Com isso, com o esmagamento da imprensa, acentuar-se-á a tendência já existente das pessoas lerem apenas o que aparece onde andam. E elas andam no Facebook. Será uma enorme dificuldade vislumbrar como será o consumo de conteúdos nos próximos tempos. Pois as audiências afastam-se de jornais e televisões diariamente e cada vez haverá uma maior incerteza sobre as âncoras em que nos baseamos para ter informação fiável e credível, como escrevi há semanas antes desta crise.
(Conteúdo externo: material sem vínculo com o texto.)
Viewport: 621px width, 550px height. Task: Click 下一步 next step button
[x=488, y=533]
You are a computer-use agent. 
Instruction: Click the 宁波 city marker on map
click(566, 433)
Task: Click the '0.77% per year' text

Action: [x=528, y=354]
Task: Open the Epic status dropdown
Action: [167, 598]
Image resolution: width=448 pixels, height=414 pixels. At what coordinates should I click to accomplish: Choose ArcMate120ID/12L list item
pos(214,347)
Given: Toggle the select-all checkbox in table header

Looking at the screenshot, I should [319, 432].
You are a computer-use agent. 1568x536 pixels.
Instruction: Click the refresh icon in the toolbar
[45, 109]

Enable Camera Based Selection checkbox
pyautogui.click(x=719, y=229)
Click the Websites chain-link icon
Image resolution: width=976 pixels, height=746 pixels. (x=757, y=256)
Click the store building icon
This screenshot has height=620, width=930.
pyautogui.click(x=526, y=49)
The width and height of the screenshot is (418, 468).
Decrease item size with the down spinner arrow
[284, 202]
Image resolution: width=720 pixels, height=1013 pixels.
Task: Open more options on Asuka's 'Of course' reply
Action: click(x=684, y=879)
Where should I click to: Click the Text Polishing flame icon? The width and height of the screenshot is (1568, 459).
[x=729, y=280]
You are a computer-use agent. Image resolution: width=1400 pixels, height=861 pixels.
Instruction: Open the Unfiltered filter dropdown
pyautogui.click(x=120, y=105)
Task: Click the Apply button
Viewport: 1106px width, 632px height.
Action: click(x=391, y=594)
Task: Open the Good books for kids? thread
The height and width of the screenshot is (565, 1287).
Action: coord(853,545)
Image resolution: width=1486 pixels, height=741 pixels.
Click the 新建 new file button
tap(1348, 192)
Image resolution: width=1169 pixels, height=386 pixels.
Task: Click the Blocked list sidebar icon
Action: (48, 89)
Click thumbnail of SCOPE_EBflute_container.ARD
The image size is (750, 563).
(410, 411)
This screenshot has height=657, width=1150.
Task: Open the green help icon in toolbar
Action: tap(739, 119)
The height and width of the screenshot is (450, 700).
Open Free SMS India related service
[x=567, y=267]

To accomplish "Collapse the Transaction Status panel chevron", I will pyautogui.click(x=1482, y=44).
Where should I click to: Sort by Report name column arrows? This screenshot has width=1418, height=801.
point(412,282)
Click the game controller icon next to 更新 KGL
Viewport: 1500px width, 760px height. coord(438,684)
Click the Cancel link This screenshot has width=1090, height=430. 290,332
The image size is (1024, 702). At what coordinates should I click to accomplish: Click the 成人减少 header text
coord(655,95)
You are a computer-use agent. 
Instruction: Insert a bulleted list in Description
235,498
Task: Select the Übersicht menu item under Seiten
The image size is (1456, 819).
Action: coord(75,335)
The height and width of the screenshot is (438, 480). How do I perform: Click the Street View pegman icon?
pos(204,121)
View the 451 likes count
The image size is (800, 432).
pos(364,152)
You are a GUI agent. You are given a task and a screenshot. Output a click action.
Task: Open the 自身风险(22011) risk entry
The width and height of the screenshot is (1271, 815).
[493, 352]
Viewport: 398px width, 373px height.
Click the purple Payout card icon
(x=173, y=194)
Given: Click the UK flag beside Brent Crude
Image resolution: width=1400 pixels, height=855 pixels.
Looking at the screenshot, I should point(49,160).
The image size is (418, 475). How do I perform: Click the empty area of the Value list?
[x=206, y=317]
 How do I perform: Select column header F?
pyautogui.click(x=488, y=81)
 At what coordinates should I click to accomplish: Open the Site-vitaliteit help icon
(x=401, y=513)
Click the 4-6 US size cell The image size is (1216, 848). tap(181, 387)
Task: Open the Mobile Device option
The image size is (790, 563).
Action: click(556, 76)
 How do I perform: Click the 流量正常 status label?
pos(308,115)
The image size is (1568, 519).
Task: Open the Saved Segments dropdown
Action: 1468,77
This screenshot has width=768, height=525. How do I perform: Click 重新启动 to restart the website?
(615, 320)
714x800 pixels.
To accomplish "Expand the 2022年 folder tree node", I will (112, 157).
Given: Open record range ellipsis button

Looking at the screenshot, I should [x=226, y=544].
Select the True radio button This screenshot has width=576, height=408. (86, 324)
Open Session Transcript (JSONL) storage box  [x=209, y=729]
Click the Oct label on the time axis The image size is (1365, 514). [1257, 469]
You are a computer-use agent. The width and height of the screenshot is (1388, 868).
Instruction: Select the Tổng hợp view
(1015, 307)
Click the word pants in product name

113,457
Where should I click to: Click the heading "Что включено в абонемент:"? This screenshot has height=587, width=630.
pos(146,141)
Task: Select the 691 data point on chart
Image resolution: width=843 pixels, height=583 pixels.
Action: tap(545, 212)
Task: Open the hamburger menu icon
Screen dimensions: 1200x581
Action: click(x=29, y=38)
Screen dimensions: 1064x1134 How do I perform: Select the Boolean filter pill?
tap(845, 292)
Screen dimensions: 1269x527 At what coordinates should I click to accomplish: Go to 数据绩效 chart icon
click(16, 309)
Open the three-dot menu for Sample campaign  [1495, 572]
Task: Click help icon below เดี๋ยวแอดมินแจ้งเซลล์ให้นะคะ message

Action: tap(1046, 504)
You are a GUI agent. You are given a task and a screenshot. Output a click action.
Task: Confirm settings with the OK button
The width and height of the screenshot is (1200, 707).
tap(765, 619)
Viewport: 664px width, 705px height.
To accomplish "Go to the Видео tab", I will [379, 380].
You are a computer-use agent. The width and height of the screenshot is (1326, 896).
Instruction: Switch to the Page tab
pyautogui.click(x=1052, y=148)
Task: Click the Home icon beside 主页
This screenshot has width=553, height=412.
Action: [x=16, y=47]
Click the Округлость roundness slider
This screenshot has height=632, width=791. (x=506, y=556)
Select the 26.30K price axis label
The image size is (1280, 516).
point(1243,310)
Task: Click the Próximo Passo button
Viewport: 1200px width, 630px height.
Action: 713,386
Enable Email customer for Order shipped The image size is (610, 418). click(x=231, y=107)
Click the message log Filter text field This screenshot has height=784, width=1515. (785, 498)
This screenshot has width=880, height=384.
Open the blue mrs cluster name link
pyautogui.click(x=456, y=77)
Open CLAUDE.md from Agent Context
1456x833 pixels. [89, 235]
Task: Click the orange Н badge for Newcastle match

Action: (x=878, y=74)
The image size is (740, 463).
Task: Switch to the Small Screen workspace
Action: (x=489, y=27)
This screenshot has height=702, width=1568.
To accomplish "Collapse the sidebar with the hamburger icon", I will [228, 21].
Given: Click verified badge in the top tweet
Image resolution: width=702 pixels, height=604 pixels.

Ora, esta crise com a Cambridge Analytica, que comprou 50 milhões de perfis para fins eleitorais, veio provar que esta rede, pretensamente amigável e simpática, é um predador sem piedade. Volúpia pelo lucro já a conhecíamos, a volúpia pelo poder e pela manipulação para o alcançar foi a fava que saiu desta vez. No meio deste carrossel de distracções permanentes e no caleidoscópio de novas sensações constantes que parece que marcam os nossos dias, há um enorme subtexto que perpassa pelas comunidades que nem o percebem nem têm armas para se defender dele: cada vez mais perdemos o controlo dos nossos dados.
Zuckerberg, que demorou cinco dias a reagir, o que leva a crer que não sabe nada de gestão de crise nos tempos dos quais ele próprio é um dos fundadores, timidamente disse que todos tínhamos concordado com a cedência dos nossos dados. Acontece que isso não é bem assim e muito menos os utilizadores tinham a noção que poderiam estar a ser as “Guinea Pigs” nas mãos de empresas especializadas em campanhas para segmentos devidamente identificados e que os seus dados estavam a servir para condicionar eleições, campanhas negras, opiniões sobre pessoas tudo através da democracia, ou opressão, como preferirem, do “like”.
Claro que a melhor base de defesa contra manipulações continua a ser consumir imprensa, ler livros, estar informado pelos reais canais de informação, que são os tradicionais e que nunca morrerão. A Economist – um canal aconselhável de boa informação – recordava há pouco tempo uma declaração de Mark Zuckerberg: «o meu objectivo nunca foi realmente tornar o Facebook “cool”. Eu não sou uma pessoa “cool”». Já percebemos isso, tal como já sabemos que não há Pai Natal.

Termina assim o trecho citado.